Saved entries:
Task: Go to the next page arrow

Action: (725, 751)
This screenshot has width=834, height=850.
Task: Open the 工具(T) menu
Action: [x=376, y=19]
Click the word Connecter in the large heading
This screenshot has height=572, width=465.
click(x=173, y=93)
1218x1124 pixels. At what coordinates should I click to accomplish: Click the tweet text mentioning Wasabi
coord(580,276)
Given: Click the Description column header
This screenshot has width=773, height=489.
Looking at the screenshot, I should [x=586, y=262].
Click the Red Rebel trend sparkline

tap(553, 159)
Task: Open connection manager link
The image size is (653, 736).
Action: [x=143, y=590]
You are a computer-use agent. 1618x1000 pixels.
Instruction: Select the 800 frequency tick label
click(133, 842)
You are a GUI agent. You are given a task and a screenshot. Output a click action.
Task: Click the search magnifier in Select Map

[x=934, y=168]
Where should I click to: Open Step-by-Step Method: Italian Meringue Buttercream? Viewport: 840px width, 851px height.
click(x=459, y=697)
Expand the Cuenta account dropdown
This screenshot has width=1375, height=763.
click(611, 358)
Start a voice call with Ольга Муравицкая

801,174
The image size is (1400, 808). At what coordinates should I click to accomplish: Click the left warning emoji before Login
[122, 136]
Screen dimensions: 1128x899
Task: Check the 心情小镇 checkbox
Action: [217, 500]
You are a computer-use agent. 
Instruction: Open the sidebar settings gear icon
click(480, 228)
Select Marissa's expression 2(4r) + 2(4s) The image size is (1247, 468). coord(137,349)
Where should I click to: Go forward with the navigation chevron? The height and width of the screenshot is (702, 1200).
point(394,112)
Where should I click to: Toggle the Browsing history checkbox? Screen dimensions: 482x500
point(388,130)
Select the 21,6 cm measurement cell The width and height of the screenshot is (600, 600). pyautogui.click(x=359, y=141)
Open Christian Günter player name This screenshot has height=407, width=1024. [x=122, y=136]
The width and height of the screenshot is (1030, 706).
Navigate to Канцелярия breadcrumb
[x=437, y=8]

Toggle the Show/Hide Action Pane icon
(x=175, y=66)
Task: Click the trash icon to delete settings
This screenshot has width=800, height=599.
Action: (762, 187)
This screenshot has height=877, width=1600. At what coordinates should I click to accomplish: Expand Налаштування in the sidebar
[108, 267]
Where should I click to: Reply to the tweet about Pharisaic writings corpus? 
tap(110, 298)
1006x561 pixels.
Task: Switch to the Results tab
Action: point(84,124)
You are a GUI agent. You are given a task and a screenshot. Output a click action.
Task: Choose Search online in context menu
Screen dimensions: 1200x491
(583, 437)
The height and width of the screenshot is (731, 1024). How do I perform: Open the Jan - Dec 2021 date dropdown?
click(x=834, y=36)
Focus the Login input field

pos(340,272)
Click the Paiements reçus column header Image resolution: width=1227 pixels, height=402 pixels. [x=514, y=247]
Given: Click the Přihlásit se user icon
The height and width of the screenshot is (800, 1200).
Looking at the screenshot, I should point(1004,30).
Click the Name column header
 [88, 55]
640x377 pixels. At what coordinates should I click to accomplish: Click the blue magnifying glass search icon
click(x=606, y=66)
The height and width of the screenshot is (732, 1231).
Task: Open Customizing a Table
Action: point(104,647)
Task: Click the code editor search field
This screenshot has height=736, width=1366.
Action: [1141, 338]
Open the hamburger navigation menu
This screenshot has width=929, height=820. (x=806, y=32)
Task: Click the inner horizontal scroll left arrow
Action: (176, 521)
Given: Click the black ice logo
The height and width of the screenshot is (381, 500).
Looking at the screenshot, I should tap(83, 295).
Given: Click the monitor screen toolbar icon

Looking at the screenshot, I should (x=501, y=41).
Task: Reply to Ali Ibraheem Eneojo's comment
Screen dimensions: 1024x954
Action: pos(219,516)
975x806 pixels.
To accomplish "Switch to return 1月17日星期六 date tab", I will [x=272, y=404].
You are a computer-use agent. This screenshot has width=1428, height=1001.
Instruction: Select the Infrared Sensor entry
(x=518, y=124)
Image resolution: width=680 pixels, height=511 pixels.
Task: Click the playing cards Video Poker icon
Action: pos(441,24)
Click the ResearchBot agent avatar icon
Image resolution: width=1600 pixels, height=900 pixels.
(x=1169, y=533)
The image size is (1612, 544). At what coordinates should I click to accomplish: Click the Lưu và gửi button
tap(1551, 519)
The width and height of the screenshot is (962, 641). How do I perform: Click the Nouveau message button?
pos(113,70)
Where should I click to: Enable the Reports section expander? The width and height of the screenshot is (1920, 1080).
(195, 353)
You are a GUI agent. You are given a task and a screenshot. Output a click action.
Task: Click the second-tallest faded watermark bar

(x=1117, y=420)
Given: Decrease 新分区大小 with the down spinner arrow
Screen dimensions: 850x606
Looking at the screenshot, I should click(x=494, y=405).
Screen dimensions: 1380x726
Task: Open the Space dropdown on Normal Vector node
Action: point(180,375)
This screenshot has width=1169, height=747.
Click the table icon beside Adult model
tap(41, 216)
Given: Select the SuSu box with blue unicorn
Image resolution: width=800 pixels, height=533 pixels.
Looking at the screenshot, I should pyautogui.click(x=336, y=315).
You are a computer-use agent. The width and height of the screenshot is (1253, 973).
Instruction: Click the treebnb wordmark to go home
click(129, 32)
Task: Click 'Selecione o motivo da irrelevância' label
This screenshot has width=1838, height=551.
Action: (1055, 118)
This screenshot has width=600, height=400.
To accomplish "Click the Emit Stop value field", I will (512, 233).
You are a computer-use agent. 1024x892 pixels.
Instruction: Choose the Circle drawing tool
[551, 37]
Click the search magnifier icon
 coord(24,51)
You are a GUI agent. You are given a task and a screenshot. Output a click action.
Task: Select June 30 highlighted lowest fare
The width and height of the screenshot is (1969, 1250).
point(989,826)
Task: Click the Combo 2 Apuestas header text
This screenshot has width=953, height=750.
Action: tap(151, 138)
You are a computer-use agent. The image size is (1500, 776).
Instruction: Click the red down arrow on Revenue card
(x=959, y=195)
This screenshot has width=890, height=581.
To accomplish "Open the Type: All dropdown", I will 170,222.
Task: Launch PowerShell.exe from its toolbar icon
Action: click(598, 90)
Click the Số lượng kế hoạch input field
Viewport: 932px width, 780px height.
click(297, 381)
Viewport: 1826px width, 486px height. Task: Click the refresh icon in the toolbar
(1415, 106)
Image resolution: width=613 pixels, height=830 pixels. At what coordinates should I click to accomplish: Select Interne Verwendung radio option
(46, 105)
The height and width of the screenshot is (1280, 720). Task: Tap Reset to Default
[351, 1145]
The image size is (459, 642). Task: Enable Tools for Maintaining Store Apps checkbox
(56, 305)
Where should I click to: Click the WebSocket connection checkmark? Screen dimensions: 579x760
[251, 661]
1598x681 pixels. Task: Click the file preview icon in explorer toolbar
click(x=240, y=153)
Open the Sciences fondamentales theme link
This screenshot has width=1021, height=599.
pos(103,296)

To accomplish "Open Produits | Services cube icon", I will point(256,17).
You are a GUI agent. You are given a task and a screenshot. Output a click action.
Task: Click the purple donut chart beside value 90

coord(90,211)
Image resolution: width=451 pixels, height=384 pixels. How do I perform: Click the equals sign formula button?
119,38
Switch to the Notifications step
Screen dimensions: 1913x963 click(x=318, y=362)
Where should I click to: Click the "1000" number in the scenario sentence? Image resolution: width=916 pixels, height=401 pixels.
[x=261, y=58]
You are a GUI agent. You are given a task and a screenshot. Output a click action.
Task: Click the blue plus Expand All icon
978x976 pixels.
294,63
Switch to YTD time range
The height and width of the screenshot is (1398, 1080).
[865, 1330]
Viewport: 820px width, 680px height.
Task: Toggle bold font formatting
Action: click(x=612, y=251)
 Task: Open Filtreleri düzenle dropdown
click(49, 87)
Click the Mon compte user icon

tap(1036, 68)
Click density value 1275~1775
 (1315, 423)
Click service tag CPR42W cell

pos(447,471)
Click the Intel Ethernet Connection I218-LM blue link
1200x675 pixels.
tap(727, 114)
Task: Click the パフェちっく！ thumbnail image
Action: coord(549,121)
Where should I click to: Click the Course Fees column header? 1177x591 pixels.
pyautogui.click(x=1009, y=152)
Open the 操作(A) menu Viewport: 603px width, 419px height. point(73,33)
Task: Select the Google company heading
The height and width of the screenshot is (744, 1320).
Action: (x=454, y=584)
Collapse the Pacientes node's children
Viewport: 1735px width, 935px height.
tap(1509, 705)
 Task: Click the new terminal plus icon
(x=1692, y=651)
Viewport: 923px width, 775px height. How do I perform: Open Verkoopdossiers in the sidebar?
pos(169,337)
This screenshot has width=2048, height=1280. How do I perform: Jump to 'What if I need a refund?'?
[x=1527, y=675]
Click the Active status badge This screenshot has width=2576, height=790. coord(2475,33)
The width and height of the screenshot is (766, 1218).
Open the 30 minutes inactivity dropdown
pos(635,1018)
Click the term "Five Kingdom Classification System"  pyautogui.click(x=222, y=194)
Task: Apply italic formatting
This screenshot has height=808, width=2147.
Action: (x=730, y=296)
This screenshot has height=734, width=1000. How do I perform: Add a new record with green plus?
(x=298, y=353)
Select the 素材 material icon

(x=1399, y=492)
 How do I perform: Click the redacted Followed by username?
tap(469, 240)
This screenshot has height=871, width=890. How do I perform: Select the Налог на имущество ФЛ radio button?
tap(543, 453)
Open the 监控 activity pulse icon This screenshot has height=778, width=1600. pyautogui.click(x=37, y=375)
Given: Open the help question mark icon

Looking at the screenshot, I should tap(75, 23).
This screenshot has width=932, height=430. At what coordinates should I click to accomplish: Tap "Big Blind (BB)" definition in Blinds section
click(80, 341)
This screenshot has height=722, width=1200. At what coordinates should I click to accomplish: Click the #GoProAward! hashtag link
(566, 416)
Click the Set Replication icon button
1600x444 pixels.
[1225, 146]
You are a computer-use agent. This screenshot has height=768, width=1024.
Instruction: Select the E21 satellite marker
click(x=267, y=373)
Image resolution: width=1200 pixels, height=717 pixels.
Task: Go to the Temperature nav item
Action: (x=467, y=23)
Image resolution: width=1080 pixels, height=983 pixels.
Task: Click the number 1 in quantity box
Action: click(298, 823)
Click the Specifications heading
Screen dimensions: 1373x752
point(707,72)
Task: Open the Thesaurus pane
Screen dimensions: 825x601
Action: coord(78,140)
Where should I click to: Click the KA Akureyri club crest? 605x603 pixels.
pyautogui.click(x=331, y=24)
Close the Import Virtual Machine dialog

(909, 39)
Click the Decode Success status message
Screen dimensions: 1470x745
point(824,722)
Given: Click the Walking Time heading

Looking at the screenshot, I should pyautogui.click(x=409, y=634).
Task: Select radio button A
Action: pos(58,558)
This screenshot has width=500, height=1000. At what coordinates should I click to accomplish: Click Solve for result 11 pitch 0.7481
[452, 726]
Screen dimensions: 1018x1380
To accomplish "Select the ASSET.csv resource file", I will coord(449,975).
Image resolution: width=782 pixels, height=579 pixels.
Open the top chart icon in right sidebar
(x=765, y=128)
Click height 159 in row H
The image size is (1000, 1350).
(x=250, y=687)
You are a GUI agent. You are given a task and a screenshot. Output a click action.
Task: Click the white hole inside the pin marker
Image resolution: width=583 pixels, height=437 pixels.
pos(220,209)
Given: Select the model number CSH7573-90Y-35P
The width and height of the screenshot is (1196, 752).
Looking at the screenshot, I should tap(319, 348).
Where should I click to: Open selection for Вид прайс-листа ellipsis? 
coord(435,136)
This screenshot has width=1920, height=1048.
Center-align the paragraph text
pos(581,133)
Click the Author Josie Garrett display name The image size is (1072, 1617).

§ Work instruction:
Could you find each line in the entries that contains the string "status" and copy it?

§ Expected answer:
Click the Active status badge This screenshot has width=2576, height=790. coord(2475,33)
Click the Decode Success status message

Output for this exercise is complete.